"""
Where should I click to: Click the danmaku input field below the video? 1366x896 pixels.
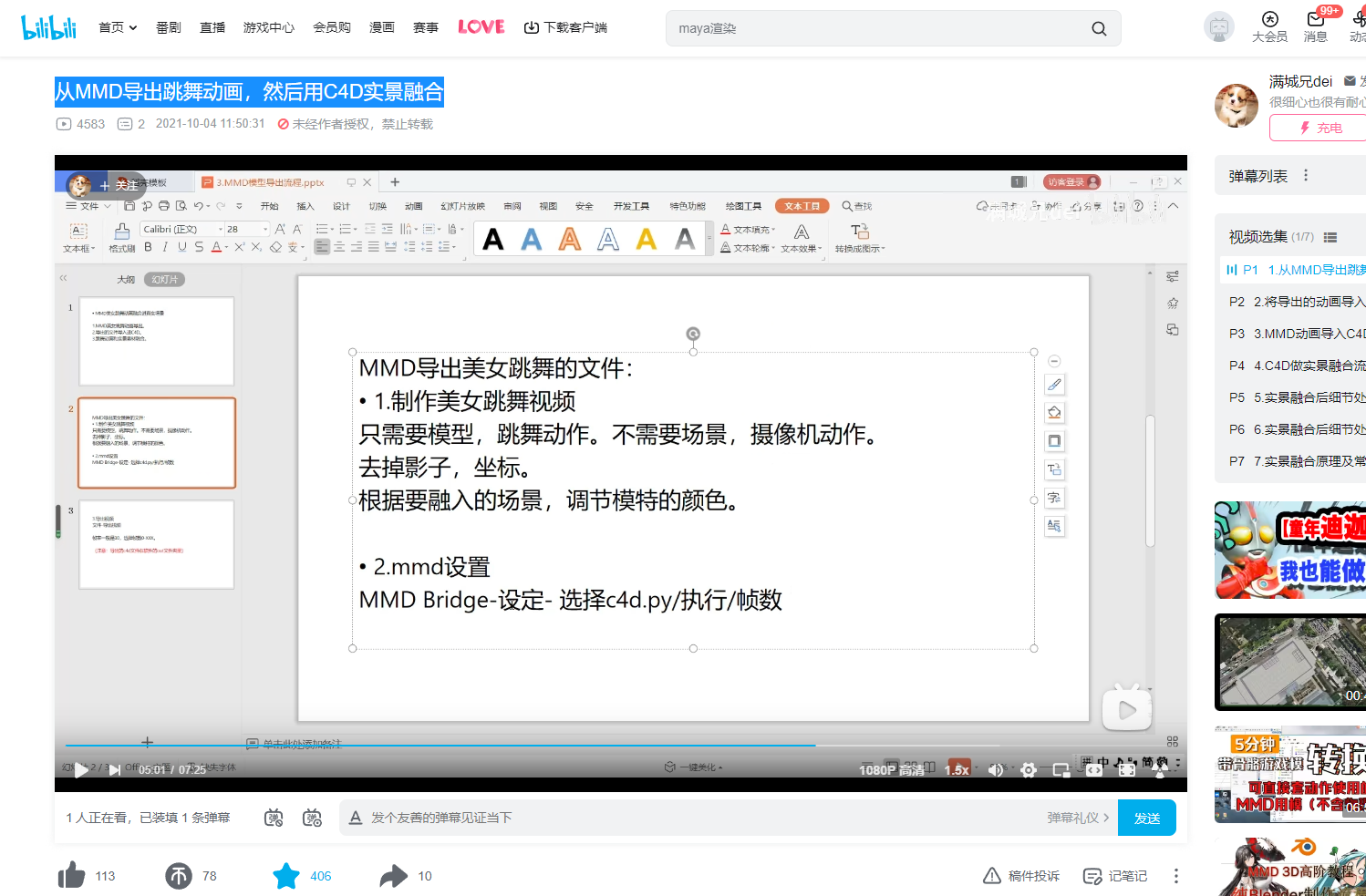[638, 817]
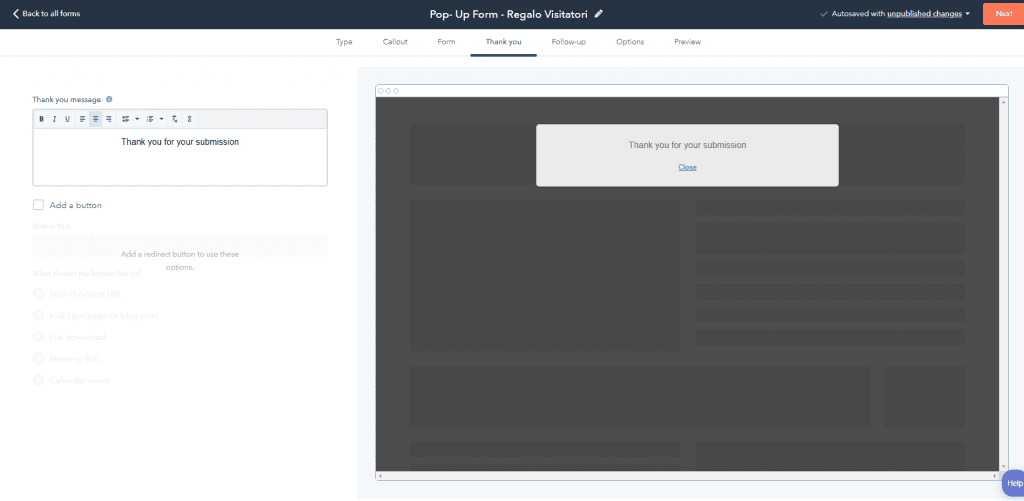Screen dimensions: 1024x501
Task: Switch to the Callout tab
Action: (x=395, y=42)
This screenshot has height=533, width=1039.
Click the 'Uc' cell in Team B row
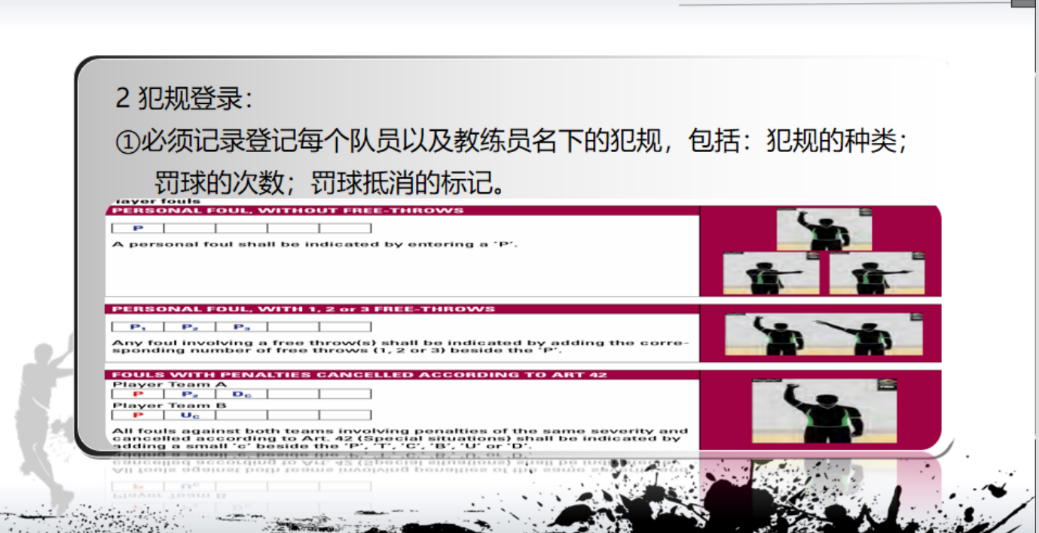(189, 415)
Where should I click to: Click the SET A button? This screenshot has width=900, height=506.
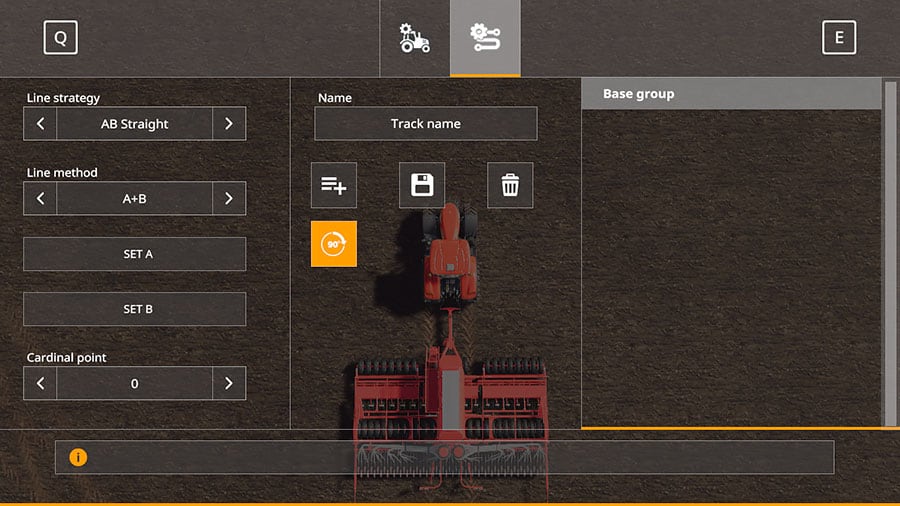point(135,254)
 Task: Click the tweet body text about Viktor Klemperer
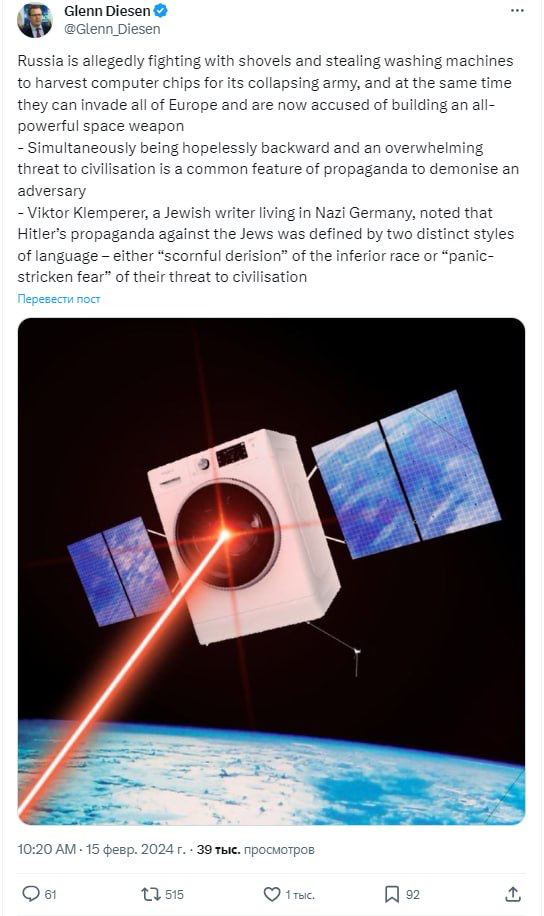tap(265, 245)
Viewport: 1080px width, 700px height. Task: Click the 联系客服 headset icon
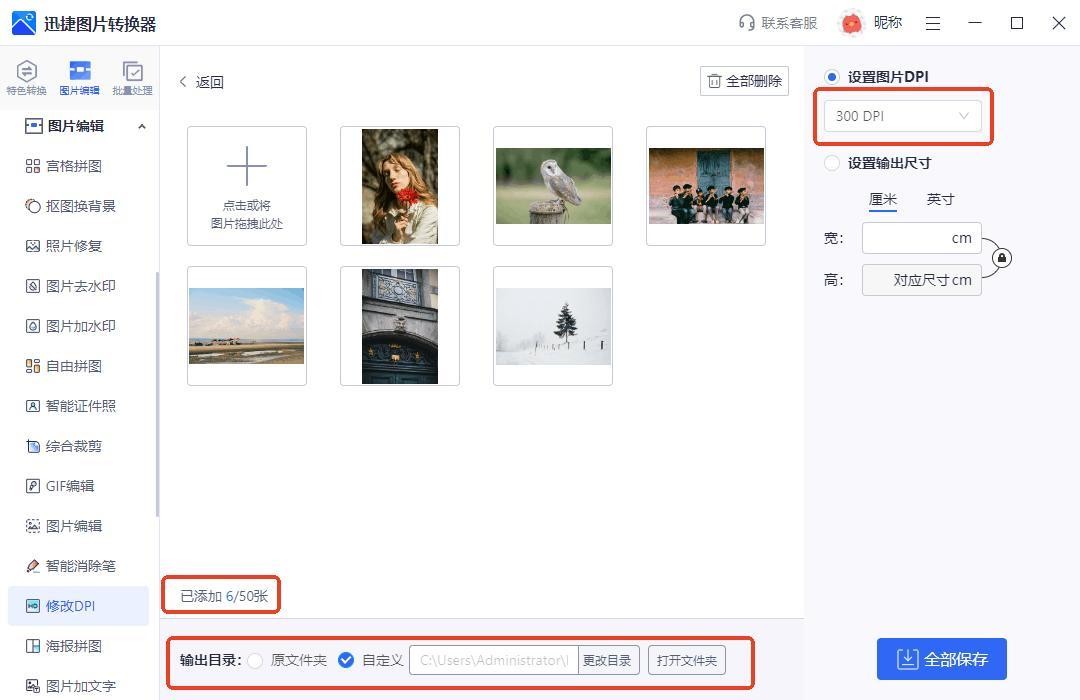coord(746,23)
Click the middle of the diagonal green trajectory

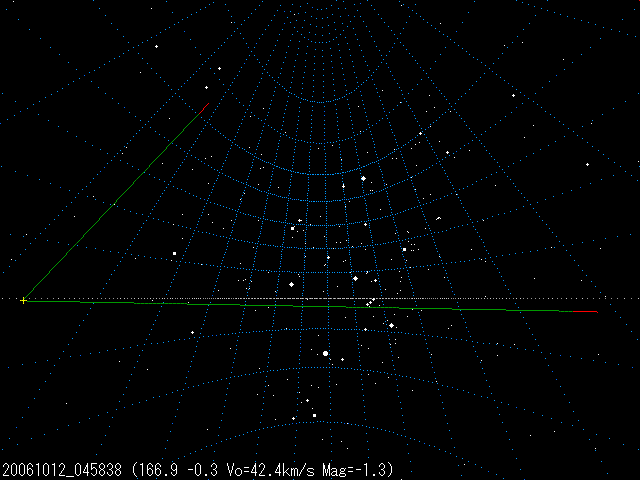click(114, 203)
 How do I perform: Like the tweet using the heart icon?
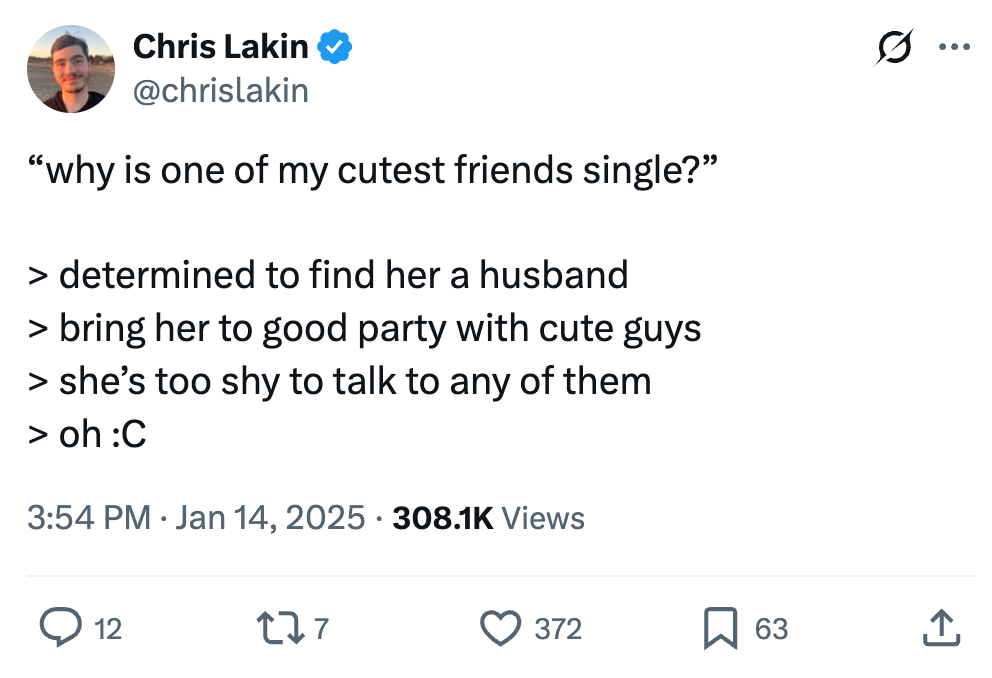(501, 629)
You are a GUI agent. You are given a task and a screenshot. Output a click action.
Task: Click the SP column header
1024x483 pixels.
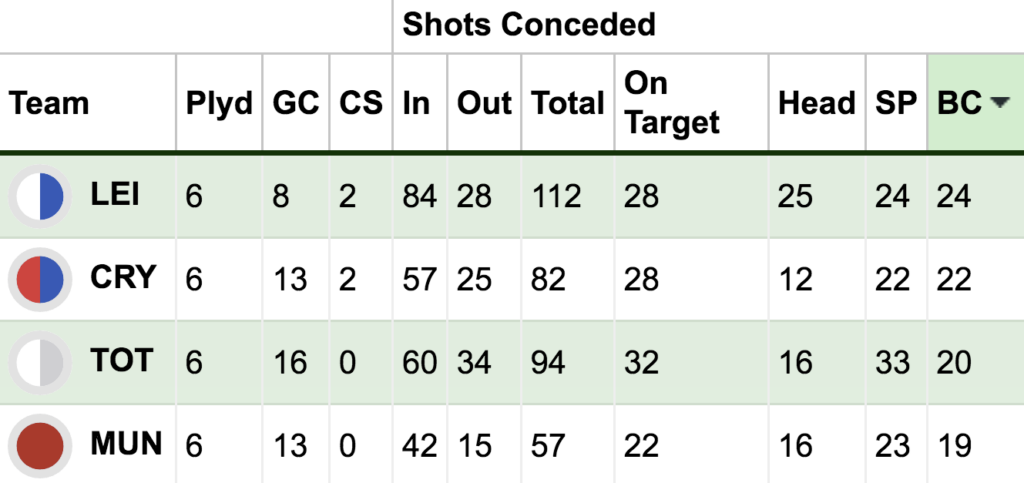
"""
_EXERCISE REQUIREMENTS_: Only the lines from the one with "Where should I click to: Click the SET" through the final line of the entries belong in the answer, set down exactly, with both ends included and no pictures.

_ANSWER SPACE_:
Where should I click to: Click the SET A button? This screenshot has width=900, height=506.
point(135,254)
 Task: Click the tweet body text about Viktor Klemperer
tap(265, 245)
Viewport: 1080px width, 700px height. Task: Click the 联系客服 headset icon
coord(746,23)
Click the middle of the diagonal green trajectory

click(114, 203)
 How do I perform: Like the tweet using the heart icon?
(501, 629)
You are a GUI agent. You are given a task and a screenshot. Output a click action.
Task: Click the SP column header
1024x483 pixels.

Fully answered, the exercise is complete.